Job Summary:
NVIDIA is redefining the future of AI systems through deep model–system–hardware co-design, and they are looking for a Senior Performance Architect for Nemotron. In this role, you will develop high-fidelity performance models to evaluate architectural choices and ensure future models achieve optimal trade-offs across accuracy and efficiency.
Responsibilities:
• Develop high-fidelity analytical performance models to prototype emerging algorithmic techniques & hardware optimizations to drive model-hardware co-design Nemotron family of models.

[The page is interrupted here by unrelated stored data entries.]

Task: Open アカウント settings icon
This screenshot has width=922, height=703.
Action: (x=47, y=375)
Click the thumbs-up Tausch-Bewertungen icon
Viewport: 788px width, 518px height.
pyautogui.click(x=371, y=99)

• Prioritize features to guide future software and hardware roadmap based on detailed performance modeling and analysis
• Model end-to-end performance impact of emerging GenAI workflows - such as Speculative Decoding, Agentic Pipelines, Inference-time compute scaling, RL etc. – to understand future datacenter needs
• This position requires you to keep up with the latest DL research and collaborate with diverse teams, including DL researchers, hardware architects, and software engineers.
Qualifications:
Required:
• A minimum qualification of a Master's degree (or equivalent experience) in Computer Science, Electrical Engineering or related fields.

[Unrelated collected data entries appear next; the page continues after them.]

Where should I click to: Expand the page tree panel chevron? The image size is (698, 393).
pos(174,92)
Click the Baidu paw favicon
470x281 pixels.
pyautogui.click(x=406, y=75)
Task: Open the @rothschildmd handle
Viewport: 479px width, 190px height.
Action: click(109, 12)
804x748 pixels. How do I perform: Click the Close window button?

• Strong background in computer architecture, roofline modeling, queuing theory and statistical performance analysis techniques.

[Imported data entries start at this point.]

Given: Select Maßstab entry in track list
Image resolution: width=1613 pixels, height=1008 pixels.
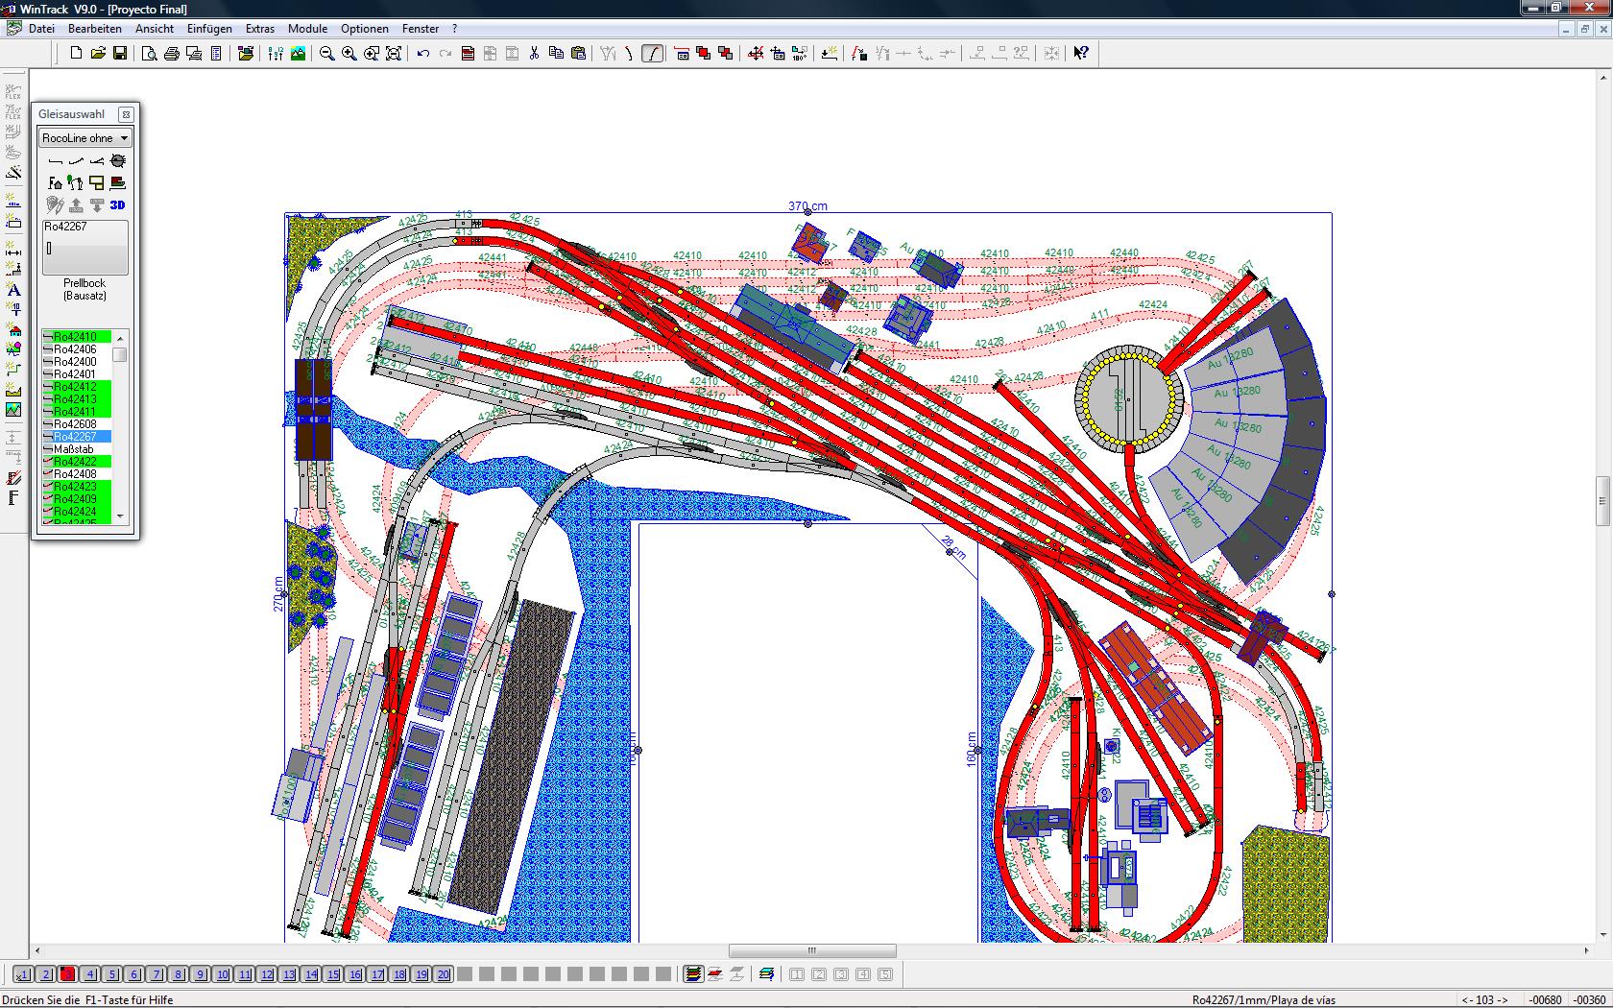Looking at the screenshot, I should [74, 449].
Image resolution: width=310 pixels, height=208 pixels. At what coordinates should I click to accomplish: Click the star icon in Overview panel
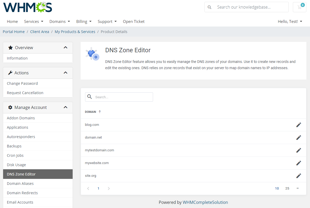[10, 48]
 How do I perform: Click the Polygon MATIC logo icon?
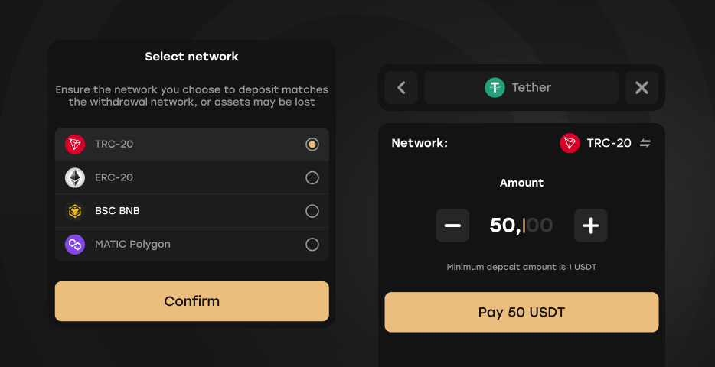pyautogui.click(x=75, y=245)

• Solid understanding of ML fundamentals, model parallelism and inference serving techniques.
• Proficiency in Python (and optionally C++) for simulator design and data analysis.
• 3+ years of hands-on experience in system evaluation of AI/ML workloads or performance analysis, modeling and optimizations for AI.
• Comfortable defining metrics, designing experiments and visualizing large performance datasets to identify resource bottlenecks.
• Experience with deep learning frameworks like PyTorch, TRT-LLM, VLLM, SGLang.
• A Growth mindset and pragmatic 'measure, iterate, deliver' approach.
Preferred:
• Proven track record of working in multi-functional teams, spanning algorithms, software and hardware architecture.
• Ability to distill complex analyses into clear recommendations for both technical and non-technical collaborators.
• Experience with GPU computing (CUDA)
Company:
NVIDIA is a computing platform company operating at the intersection of graphics, HPC, and AI. Founded in 1993, the company is headquartered in Santa Clara, USA, with a team of 10001+ employees. The company is currently Late Stage.